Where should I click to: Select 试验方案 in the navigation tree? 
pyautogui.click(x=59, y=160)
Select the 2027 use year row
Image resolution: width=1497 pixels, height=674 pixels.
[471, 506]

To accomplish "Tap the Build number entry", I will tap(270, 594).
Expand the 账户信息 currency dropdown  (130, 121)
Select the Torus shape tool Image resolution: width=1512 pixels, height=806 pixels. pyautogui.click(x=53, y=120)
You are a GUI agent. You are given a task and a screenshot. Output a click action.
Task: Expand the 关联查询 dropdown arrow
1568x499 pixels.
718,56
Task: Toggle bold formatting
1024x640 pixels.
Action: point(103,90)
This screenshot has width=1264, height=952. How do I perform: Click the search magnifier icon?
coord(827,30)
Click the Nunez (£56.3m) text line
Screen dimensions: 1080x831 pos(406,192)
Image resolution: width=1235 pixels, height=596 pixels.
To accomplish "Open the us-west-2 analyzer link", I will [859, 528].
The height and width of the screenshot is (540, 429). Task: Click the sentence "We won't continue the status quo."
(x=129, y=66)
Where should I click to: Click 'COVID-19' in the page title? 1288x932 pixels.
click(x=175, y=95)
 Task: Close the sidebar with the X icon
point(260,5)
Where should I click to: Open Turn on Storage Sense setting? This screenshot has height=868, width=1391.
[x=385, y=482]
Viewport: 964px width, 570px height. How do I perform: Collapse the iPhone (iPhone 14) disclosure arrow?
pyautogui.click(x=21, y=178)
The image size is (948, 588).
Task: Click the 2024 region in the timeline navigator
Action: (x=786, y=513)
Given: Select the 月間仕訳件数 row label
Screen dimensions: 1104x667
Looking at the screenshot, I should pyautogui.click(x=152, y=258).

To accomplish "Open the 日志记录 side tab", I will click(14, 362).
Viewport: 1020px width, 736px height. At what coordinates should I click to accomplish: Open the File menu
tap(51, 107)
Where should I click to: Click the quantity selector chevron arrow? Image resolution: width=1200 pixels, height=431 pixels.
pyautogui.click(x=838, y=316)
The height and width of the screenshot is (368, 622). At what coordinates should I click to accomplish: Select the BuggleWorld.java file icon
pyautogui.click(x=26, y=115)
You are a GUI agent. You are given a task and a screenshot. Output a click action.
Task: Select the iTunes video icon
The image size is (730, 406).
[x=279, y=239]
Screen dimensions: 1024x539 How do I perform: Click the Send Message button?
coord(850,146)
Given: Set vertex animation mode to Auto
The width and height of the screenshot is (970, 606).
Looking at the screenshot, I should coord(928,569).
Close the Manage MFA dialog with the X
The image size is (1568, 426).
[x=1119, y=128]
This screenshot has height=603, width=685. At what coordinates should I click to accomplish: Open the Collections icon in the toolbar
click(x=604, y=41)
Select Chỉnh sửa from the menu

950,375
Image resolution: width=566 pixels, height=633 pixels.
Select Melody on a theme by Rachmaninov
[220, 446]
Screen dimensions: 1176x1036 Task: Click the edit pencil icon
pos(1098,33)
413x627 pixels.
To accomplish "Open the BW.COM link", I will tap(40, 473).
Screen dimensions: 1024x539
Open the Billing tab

**PROBLEM DESCRIPTION:** The reply should consist of one number: how many lines of the material contain the word "link".

**PROBLEM SOLUTION:** 2